Affandi, Pelukis Revolusi yang Karyanya Abadi Dirawat oleh Zaman

Affandi, Pelukis Revolusi yang Karyanya Abadi Dirawat oleh Zaman
info gambar utama

Bulan Mei adalah bulannya Affandi, salah satu pelukis Indonesia yang namanya cukup terkenal. Affandi telah melejit hingga ke kancah internasional. Affandi merupakan seorang maestro lukisan dari Indonesia yang punya aliran gaya romantisme dan ekspresionis yang khas.

Kiprah internasionalnya terlihat tahun 1950 an, di mana Affandi banyak mengadakan pameran tunggal di India, Inggris, Eropa, dan Amerika Serikat. Semasa hidup, dirinya telah melahirkan karya lebih dari 2.000 lukisan.

Latar belakang pelukis Affandi

Affandi lahir di Cirebon, 18 Mei 1907 dengan nama lengkap Affandi Koesoema. Dia merupakan putra dari R.Koesoema, seorang mantri ukur di Pabrik Gula di Ciledug, Cirebon. Semasa kecil, dia termasuk seorang yang memiliki pendidikan formal yang cukup tinggi.

Affandi mengenyam pendidikan di HIS, MULO, dan AMS. Awalnya, dirinya menggambar untuk kesenangan saja. Namun, meski tak pernah secara serius mendalami seni rupa, teknik yang dimilikinya bagus.

Motivasinya menjadi pelukis profesional tumbuh sejak dia bersekolah di AMS Jakarta dan menumpang hidup di rumah keluarga pelukis Yudhokusumo. Di Jakarta inilah, dia mulai berlatih melukis dengan lebih serius secara otodidak.

Baca juga : Mengenal 4 Tokoh Seni Rupa Modern Indonesia, Salah Satunya Ada Kartono Yudhokusumo

Jalannya menjadi pelukis profesional tidak mulus, Affandi tak mendapat restu dari kakaknya untuk menempuh pendidikan seni rupa di Belanda. Karena itu di tahun terakhir AMS, dia memutuskan untuk hidup sendiri dan lebih serius melukis.

Dirinya sempat bekerja sebagai seorang guru. Selain itu, dia juga pernah bekerja serabutan demi mencukupi kebutuhan hidup sebagai tukang sobek karcis dan pembuat reklame di bioskop di Bandung.

Namun, pekerjaan yang dilakukan olehnya tidak bertahan lama, hal ini karena Affandi lebih tertarik di bidang seni. Menjual lukisan sebenarnya bukan hal sulit di Bandung, banyak pelukis pemandangan atau Mooi Indie yang sedang trend saat itu.

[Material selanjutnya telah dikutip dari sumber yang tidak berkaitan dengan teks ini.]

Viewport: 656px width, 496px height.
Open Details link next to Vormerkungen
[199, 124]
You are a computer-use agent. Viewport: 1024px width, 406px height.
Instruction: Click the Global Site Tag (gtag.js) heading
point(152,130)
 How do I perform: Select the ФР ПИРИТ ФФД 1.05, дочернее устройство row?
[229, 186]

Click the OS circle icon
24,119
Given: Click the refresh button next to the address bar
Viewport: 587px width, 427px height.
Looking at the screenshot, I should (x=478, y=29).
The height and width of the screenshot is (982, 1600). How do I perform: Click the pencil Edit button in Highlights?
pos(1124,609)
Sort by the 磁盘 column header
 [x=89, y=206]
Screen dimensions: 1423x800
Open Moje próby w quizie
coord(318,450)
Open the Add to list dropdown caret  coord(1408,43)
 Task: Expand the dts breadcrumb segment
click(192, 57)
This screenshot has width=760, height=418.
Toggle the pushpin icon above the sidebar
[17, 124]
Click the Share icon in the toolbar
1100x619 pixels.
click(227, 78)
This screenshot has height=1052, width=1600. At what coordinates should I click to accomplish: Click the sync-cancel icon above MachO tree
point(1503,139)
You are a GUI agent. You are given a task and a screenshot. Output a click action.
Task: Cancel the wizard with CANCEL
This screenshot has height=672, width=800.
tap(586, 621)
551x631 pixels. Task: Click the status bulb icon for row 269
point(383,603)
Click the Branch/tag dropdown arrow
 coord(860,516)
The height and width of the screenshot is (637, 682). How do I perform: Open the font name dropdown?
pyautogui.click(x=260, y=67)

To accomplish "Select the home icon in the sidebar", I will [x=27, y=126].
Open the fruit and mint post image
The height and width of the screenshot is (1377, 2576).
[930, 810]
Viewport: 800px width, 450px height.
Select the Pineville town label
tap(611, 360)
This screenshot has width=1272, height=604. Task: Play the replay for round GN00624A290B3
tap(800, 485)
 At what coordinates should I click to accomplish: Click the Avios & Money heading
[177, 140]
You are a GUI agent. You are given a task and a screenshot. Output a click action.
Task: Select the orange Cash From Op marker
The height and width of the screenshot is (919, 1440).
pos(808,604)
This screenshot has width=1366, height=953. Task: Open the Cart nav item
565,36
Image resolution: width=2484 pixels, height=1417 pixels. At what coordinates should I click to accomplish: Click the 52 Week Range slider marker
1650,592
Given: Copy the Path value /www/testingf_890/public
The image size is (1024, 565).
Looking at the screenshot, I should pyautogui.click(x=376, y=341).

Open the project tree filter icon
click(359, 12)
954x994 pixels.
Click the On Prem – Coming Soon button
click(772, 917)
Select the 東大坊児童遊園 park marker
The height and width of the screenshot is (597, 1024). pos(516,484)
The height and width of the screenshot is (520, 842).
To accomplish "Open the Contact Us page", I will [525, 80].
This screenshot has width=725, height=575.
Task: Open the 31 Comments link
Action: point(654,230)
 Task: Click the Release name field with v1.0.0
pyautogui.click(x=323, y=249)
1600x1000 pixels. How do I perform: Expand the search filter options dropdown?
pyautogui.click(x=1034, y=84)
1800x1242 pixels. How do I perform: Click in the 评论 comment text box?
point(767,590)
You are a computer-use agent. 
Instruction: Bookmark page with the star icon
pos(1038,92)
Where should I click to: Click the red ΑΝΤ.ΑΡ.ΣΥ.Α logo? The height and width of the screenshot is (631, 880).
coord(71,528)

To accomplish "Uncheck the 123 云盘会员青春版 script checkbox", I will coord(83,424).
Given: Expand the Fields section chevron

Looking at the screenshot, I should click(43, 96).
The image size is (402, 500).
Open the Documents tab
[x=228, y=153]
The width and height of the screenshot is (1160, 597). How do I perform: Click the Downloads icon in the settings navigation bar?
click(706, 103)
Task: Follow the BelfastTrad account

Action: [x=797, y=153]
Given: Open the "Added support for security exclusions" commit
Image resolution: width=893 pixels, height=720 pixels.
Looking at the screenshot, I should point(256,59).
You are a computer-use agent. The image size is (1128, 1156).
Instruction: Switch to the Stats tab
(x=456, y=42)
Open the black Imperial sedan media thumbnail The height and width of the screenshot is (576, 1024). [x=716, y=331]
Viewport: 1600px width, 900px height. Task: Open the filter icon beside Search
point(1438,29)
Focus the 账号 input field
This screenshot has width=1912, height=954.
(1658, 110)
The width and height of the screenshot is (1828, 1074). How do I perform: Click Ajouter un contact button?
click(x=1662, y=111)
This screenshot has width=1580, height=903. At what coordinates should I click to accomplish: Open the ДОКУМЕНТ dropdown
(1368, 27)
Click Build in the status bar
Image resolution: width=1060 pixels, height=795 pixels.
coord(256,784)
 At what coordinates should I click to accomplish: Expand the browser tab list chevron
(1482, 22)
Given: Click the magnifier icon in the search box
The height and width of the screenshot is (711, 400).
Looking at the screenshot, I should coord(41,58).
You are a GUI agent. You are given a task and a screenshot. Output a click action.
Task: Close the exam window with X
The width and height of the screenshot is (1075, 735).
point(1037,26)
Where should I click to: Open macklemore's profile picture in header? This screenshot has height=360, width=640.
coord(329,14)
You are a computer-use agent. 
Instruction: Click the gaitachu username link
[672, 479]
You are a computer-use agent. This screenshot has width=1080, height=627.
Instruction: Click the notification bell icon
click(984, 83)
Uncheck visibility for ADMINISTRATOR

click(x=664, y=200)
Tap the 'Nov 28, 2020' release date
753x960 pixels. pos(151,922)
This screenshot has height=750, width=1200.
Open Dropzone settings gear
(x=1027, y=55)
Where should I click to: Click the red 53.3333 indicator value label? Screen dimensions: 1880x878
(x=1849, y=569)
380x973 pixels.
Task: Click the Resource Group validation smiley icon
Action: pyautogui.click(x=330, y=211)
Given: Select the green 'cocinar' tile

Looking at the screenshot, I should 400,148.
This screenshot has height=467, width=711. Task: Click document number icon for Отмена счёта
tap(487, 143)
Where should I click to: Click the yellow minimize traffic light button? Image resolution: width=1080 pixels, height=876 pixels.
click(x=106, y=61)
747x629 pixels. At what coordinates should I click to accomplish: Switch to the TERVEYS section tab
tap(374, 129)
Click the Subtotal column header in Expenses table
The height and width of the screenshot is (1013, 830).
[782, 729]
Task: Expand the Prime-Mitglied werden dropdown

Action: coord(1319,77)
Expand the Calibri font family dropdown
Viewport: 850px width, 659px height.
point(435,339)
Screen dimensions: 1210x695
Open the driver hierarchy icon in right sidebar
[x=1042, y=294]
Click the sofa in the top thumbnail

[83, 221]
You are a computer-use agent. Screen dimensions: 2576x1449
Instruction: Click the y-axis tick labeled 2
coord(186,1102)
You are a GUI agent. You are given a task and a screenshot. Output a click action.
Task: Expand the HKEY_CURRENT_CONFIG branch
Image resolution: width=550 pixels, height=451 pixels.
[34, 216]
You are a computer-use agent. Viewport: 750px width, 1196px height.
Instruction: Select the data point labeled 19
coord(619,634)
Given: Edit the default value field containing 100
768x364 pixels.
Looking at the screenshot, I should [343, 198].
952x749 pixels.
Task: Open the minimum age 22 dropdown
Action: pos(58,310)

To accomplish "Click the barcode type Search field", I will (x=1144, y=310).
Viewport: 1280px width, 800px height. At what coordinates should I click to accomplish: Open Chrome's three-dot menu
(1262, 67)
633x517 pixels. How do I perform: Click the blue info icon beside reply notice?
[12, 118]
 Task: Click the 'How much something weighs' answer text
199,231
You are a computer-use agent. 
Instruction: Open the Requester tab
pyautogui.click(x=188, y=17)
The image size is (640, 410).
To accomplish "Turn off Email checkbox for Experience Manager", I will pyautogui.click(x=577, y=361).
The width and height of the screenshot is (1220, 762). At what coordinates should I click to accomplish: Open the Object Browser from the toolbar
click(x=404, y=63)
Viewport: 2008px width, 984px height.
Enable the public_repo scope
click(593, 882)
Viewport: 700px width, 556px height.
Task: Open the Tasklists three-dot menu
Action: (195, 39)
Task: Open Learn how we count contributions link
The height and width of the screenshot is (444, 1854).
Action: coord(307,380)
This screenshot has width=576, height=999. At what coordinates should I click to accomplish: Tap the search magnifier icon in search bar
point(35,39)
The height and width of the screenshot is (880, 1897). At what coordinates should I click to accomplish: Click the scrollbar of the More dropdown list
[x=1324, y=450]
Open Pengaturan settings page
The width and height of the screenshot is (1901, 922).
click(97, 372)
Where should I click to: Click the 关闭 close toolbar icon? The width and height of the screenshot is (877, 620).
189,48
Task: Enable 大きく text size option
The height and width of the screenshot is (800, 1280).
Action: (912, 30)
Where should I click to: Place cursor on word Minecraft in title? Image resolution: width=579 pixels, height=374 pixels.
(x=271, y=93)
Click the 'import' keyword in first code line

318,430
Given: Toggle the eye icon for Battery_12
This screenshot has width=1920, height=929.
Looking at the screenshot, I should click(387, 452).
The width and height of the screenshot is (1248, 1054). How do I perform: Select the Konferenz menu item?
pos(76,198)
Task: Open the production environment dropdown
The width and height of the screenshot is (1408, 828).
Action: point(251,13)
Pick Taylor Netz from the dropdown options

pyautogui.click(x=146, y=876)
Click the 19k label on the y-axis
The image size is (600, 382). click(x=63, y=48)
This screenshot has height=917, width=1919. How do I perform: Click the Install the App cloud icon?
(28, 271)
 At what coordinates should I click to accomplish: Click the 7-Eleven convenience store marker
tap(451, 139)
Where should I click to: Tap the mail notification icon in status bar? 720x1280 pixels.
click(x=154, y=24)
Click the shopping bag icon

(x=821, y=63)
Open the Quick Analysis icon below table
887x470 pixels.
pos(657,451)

Mooi Indie (Hindia molek) menggambarkan negeri Hindia yang penuh keindahan alam, sesuai dengan selera eksotisme dunia Timur ala orang Eropa. Tetapi Affandi tak menyukai aliran Mooi Indie.

“Lukisan-lukisan tersebut kalau dijual laku lebih kurang sepuluh gulden sebuah. Tetapi Affandi tidak ingin menjadi pelukis pemandangan untuk dijual. Dia ingin melukis yang benar-benar melukis. Ingin melukis menurut kata hatinya,” tulis Suhatno dalam Dr. H. Affandi: Karya dan Pengabdiannya yang dimuat di Tirto.

Kelompok Lima Bandung

Sekitar tahun 1930-an, Affandi kemudian bergabung dalam kelompok Lima Bandung. Kelompok ini terdiri dari lima pelukis yang ada di Bandung, seperti Hendra Gunawan, Barli, Sudarso, Wahdi Sumanta, dan Affandi.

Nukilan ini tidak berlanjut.